De quoi sommes-nous malades ?

 

« La compréhension de la maladie ne provient plus d’une expérience vécue en première personne, mais d’une analyse épidémiologique extraite de statistiques. Or cette perte de repère n’a pas seulement un impact sur le vécu du patient, mais aussi sur la capacité à débattre des grands enjeux de santé, et finalement sur le sens même de la maladie. Comme si la précision des données avait brouillé le sens des choses, comme si, à mesure qu’on voyait mieux ce qui peut nous guérir, on comprenait moins ce qui nous rend malades. De quoi sommes-nous vraiment malades ? »

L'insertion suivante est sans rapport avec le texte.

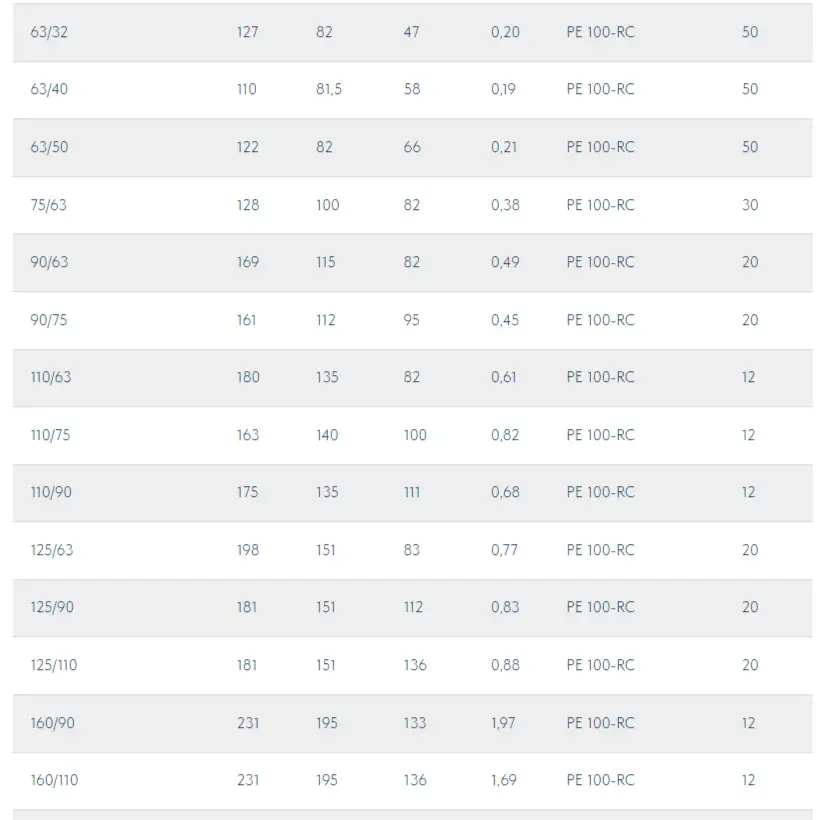
Task: Select the value 198 in 125/63 row
Action: [247, 550]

Face à une médecine qui a totalement changé son mode de pensée en quelques décennies, où il n’y a plus agression du corps mais facteurs de risque, où il n’y a plus de mal mérité mais niveaux en plus ou en moins, le danger pour le patient est « d’être exproprié de sa maladie » et qu’il n’ait plus de « modèle clair de compréhension » de celle-ci. Cette « multiplication des signes médicaux » doit, pour le philosophe en éthique médicale Guillaume von der Weid, forcer la médecine à clarifier « les principes et les valeurs qui permettront de trancher des questions cruciales que sa complexité ne permet plus d’éclairer ». Et refaire une place, loin des mirages du transhumanisme, à la notion de maladie non comme conséquence de « comportements excessifs » (version classique) ou de « funestes hasards » (version actuelle) mais comme limite : « Or la vie est une puissance limitée et la maladie, avec la souffrance, la blessure, la mort, en sont le signe irréductible. Car nous ne sommes pas plus malades d’un virus ou d’un déséquilibre qui nous puniraient, que de corrélations statistiques ou d’aléas génétiques, nous sommes malades de ce que nous sommes limités ». Une limite qui rappelle le retrait de Dieu conceptualisé par les kabbalistes et peut nous faire comprendre que « le prix à payer pour être fort et autonome, c’est de pouvoir être faible et dépendant ».